Las familias que acompañan a sus hijos en estas experiencias, saben bien lo difícil que es obtener una respuesta positiva. A pesar de los esfuerzos, la exclusión sigue siendo un obstáculo para muchos niños y niñas con necesidades especiales. Ello ocurre sin conocerlos a fondo, sin conocer su personalidad, sus intereses o sus fortalezas.
La lucha por la inclusión se despliega fuera del horario escolar, donde la realidad es más dura. La bofetada que las familias reciben cuando son denegadas la participación en actividades extraescolares es un golpe duro y doloroso. Un golpe que puede afectar no solo a los niños y niñas con necesidades especiales, sino también a su familia y a su bienestar emocional.
Es hora de cambiar esta realidad. Es hora de que las instituciones educativas prioricen la inclusión en todas sus formas. Es hora de que se asignen recursos adicionales para apoyar a los niños y niñas con necesidades especiales, así como para formar a los profesionales del sector.
A todos aquellos que pueden escuchar esta llamada, les pedimos que actúen. Ayudemos a crear un entorno educativo más inclusivo, donde todos los niños y niñas tengan la oportunidad de crecer y desarrollarse sin obstáculos.
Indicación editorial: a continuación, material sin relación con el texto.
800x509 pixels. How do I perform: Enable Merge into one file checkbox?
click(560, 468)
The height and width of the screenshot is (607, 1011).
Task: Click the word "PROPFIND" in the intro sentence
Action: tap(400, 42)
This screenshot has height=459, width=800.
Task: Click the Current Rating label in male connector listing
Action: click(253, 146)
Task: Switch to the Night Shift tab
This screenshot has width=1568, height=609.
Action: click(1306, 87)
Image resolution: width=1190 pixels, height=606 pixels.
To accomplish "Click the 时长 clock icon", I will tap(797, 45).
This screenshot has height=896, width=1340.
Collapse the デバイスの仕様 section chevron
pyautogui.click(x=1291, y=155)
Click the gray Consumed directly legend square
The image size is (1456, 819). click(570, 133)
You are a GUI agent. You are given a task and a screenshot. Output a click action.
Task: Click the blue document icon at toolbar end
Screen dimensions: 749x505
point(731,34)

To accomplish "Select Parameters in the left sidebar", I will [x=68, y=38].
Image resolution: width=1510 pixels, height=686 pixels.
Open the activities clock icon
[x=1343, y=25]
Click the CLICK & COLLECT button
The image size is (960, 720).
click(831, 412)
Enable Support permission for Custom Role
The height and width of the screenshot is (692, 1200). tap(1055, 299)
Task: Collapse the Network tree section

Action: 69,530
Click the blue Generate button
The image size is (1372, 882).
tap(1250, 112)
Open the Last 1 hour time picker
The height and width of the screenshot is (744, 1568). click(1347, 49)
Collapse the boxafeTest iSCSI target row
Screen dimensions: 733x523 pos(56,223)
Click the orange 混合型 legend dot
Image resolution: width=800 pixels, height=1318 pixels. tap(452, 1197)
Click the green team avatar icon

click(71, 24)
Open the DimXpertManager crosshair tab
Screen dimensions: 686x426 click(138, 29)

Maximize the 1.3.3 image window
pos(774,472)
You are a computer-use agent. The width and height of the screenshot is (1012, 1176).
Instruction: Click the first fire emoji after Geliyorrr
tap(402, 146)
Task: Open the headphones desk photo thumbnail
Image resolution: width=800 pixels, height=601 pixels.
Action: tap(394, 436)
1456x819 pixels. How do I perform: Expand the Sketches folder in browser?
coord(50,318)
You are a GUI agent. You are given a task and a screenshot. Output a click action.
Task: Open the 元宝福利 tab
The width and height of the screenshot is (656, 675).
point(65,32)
Las familias que acompañan a sus hijos en estas experiencias, saben bien lo difícil que es obtener una respuesta positiva. A pesar de los esfuerzos, la exclusión sigue siendo un obstáculo para muchos niños y niñas con necesidades especiales. Ello ocurre sin conocerlos a fondo, sin conocer su personalidad, sus intereses o sus fortalezas.
La lucha por la inclusión se despliega fuera del horario escolar, donde la realidad es más dura. La bofetada que las familias reciben cuando son denegadas la participación en actividades extraescolares es un golpe duro y doloroso. Un golpe que puede afectar no solo a los niños y niñas con necesidades especiales, sino también a su familia y a su bienestar emocional.
Es hora de cambiar esta realidad. Es hora de que las instituciones educativas prioricen la inclusión en todas sus formas. Es hora de que se asignen recursos adicionales para apoyar a los niños y niñas con necesidades especiales, así como para formar a los profesionales del sector.
A todos aquellos que pueden escuchar esta llamada, les pedimos que actúen. Ayudemos a crear un entorno educativo más inclusivo, donde todos los niños y niñas tengan la oportunidad de crecer y desarrollarse sin obstáculos.